The Two Most Common Summer Running Mistakes
While it’s true running in the winter presents some serious motivational challenges thanks to short days, cold weather and icy roads, it’s actually the summer season that negatively impacts training the most.
Sure, bright sunshine and beautiful scenery make it much easier to get out the door, but the truth is, heat, humidity, vacation and a lack of sleep all wreak havoc on your training plan.
Since summer is one of the most popular and important training seasons, especially if you’re racing a fall marathon, it’s critical you approach the summer with realistic expectations about your performance and understand the potential pitfalls.
In this article, we’ll look at the two most common summer training mistakes and how you can avoid making them this year.

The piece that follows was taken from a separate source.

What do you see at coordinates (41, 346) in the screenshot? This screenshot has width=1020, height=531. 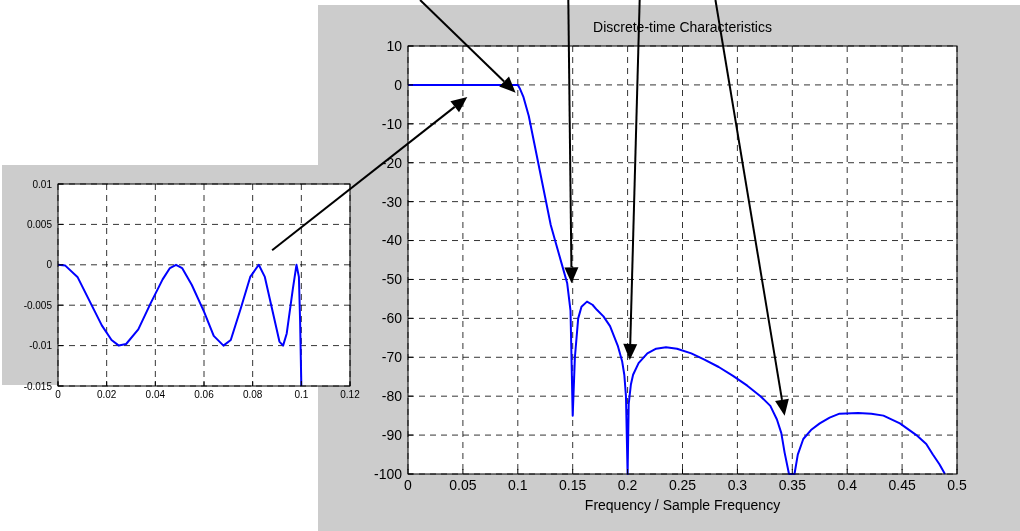 I see `y-tick-label: -0.01` at bounding box center [41, 346].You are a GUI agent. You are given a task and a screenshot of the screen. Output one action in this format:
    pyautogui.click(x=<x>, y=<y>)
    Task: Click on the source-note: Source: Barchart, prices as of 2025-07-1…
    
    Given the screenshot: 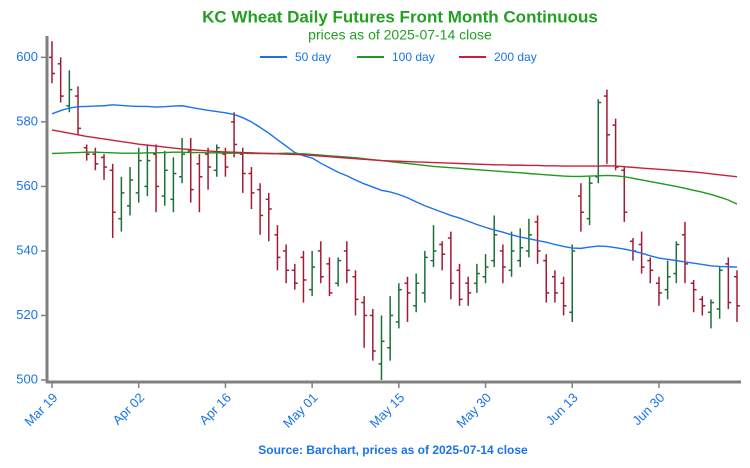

Mistake #1: Not adjusting workout and race times for the temperature.
You will train and race slower in hot weather. This is a physiological fact and it’s critical to keep in mind when planning your workouts and evaluating performances.
Your normal body temperature is 98.6 degrees Fahrenheit. Exercising, even in cold temperatures, naturally raises the core body temperature. At first, this rise in temperature aids performance by increasing blood flow to the working muscles, hence the importance of warming-up before hard workouts and races.
However, once your internal body temperature gets above 102 degrees, you start to experience a significant drop in performance. At 102 degrees, your body can no longer effectively cool itself and your body begins to divert blood to the skin to help keep it cool. This decreases the amount of blood available to carry oxygen to your working muscles. As a result your ability to run fast is diminished considerably.
Therefore, you need to be realistic about your race performances and ability to hit workout splits when running in the heat. Many of the runners I consult with get very frustrated when they aren’t able to hit their goal times or when workouts feel harder than they should in the summer. However, it’s impossible to avoid and has nothing to do with a lack of fitness. It’s simply a physiological reality.
How to deal with it:
My advice is to use a temperature calculator, like this one derived from the work of Dr. Jack Daniels, that can help estimate how much your times will be impacted by hot weather. Of course, every runner handles heat individually, but this can be a good gauge for how much to adjust your summer workouts and race paces.
Mistake #2: Not enough recovery.
Getting in enough recovery during the summer months is also a huge challenge for many runners and often results in poor performance and overtraining. I’ve found this recovery deficiency to be a result of a lack of sleep, more activity outside of running and from fatigue build-up as the body redirects resources from recovery to keeping itself cool.
Lack of Sleep
To beat the heat, most runners have to hit the streets before the sun comes up. Unfortunately, in the summer this can often mean starting workouts at 5:30 a.m. or earlier. Typically, this earlier wake-up time isn’t offset by earlier bed times. In fact, most runners probably go to bed later in the summer as they enjoy the opportunity to take advantage of the weather.
Moreover, it’s difficult to catch-up on sleep during the weekends since you still have to get up and out the door early. In the winter, runners can make-up for early weekday mornings by sleeping in and enjoying more pleasant running weather later in the day. Unfortunately, if you’re not out the door by 6 or 7 a.m. in the summer, you’re in for a miserable run. As a result, you never have a chance to catch-up.
Travel and Fun Stuff
The summer is a time for family hikes, trips to the beach and a host of other activities that make the season so enjoyable. However, as I covered in my article a few weeks ago, training does not occur in a vacuum. Being active all day or soaking up the sun at the beach will impact your run the next day.
While I am not suggesting you avoid having fun this summer, factor in your activities to your workout expectations. If you spent Saturday at the beach or on a great hike, don’t expect to have a great long run Sunday. Manage and adjust your performance expectations.
Unless you happen to spend your entire day in an air conditioned building (and unfortunately, some of us may actually do this), your body is going to use resources it would normally use for recovery on keeping itself cool.
As discussed previously, your body will divert blood to the skin to facilitate cooling rather than pumping your muscles full of oxygen and nutrient-rich blood. As a result, recovery is slowed.
Think of this process like a traffic jam. All it takes is a small bottleneck or one lane closing to backup traffic on the highway for miles. With recovery, all it takes is a slight reduction to back up the recovery process for days. Therefore, in the summer, running the same number of miles per week is going to feel harder than it does in the spring and fall when the weather is perfect.
How to deal with it:
My advice is to schedule the occasional down week or build in an additional recovery day during your weekly training. This can help you catch up on sleep, allow you to enjoy a consequence-free hike or day at the beach, and can help you avoid overtraining and getting frustrated with what appears to be a lack of progress.
As you prepare to tackle your summer training this year, keep these factors and physiological principles of running in the heat in mind to avoid frustration and potential overtraining.